■ PROVIDED DATA
==================================================
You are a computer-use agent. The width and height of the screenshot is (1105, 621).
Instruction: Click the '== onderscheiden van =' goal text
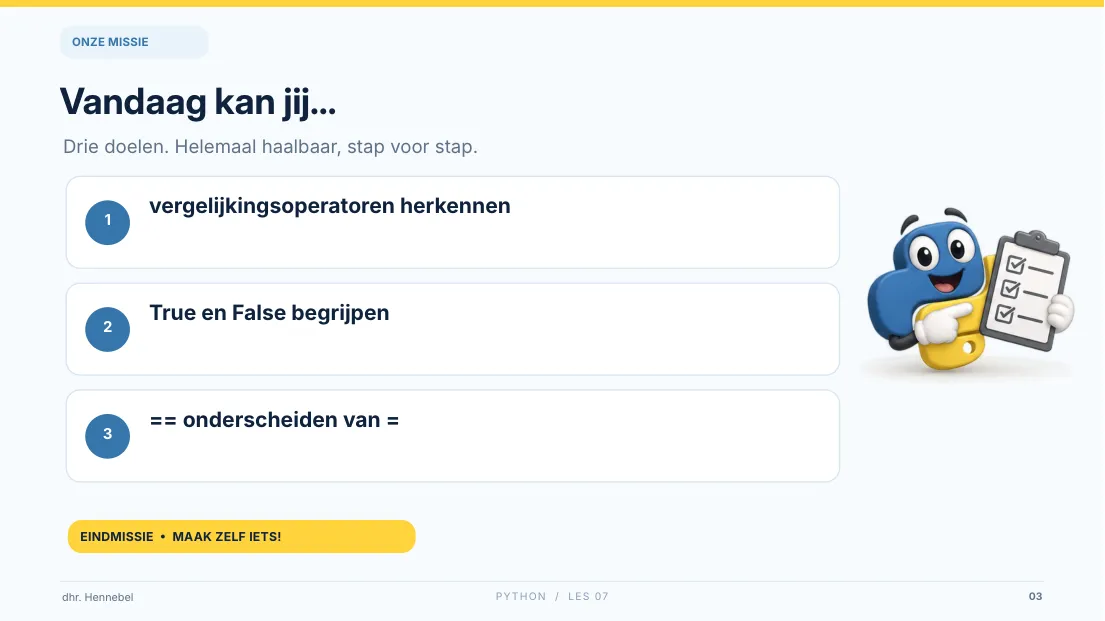[x=274, y=419]
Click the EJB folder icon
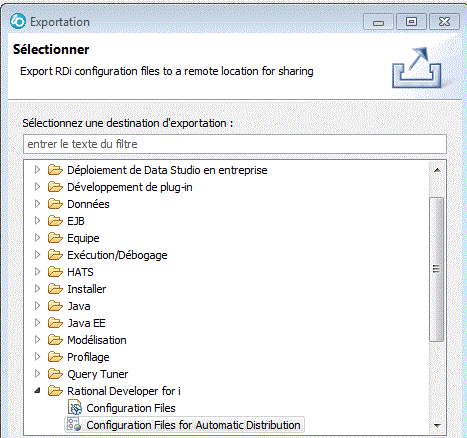Viewport: 467px width, 438px height. 55,221
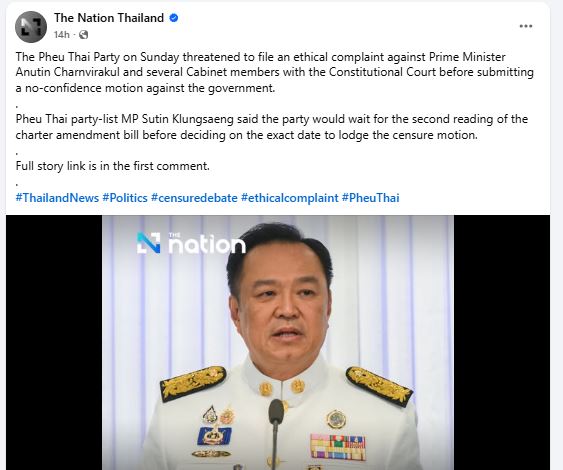Open The Nation Thailand profile avatar
Screen dimensions: 563x470
coord(31,27)
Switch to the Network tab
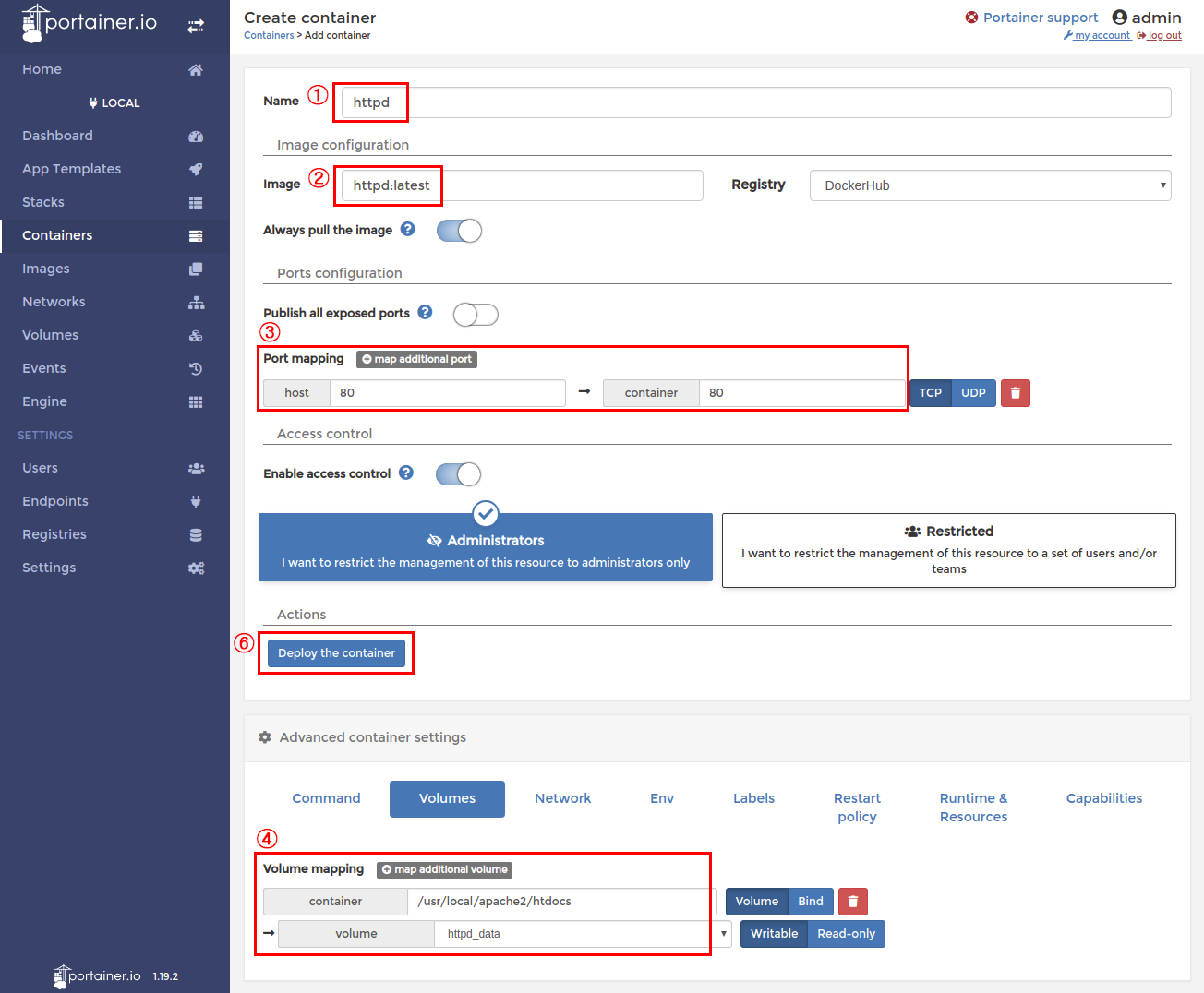The image size is (1204, 993). pyautogui.click(x=562, y=798)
==================================================
■ THE PROBLEM
Everything from the line with "Instruction: Click the" through the end of the listing above, both ends included, should be set down exactly; copy nothing else, and skip the pictures.

■ RESULT OF THIS TASK
Instruction: Click the '== onderscheiden van =' goal text
[x=274, y=419]
Click the EJB folder icon
Viewport: 467px width, 438px height. 55,221
Open The Nation Thailand profile avatar
Screen dimensions: 563x470
coord(31,27)
Switch to the Network tab
The image size is (1204, 993). pyautogui.click(x=562, y=798)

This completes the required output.